@hackage IORefCAS0.0.1.1

Atomic compare and swap for IORefs and CASRefs.

See haddock in Data.CAS

A few notes on performance results

[2011.11.12] Initial Measurements

An initial round of tests gives the following results when executing 100K CAS's from each of four threads on a 3.33GHz Nehalem desktop:

RAW Haskell CAS:  0.143s        25% productivity 58MB alloc,  204,693 successes
'Fake' CAS:       0.9s - 1.42s  89% productivity, 132M alloc, 104,044 successes
Foreign CAS:      1.6s          23% productivity, 82M alloc,  264,821 successes

"Successes" counts the total number of CAS operations that actually succeeded.

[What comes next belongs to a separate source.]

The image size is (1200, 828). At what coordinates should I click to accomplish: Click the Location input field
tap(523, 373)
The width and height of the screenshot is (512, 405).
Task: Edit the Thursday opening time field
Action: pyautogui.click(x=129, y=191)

This microbenchmark is spending a lot of its time in Gen 0 garbage collection.

Next, a million CAS's per thread:

RAW Haskell CAS:  0.65 - 1.0    20% productivity 406MB alloc (can stack overflow)
'Fake' CAS:       14.3 - 17s    270% CPU  92% productivity 1.3GB alloc  1,008,468 successes
Foreign CAS:      Stack overflow after 28.5s ... 300-390% CPU, 15% productivity, 

                  After bumping the stack size up it takes a long
                  time to finish, even after it has printed the
                  sample success bit vectors.
	      
	      With -K100M:
	      78s           6% productivity, 898M alloc,  3,324,943 successes
                                67 seconds elapsed in Gen 0 GC!!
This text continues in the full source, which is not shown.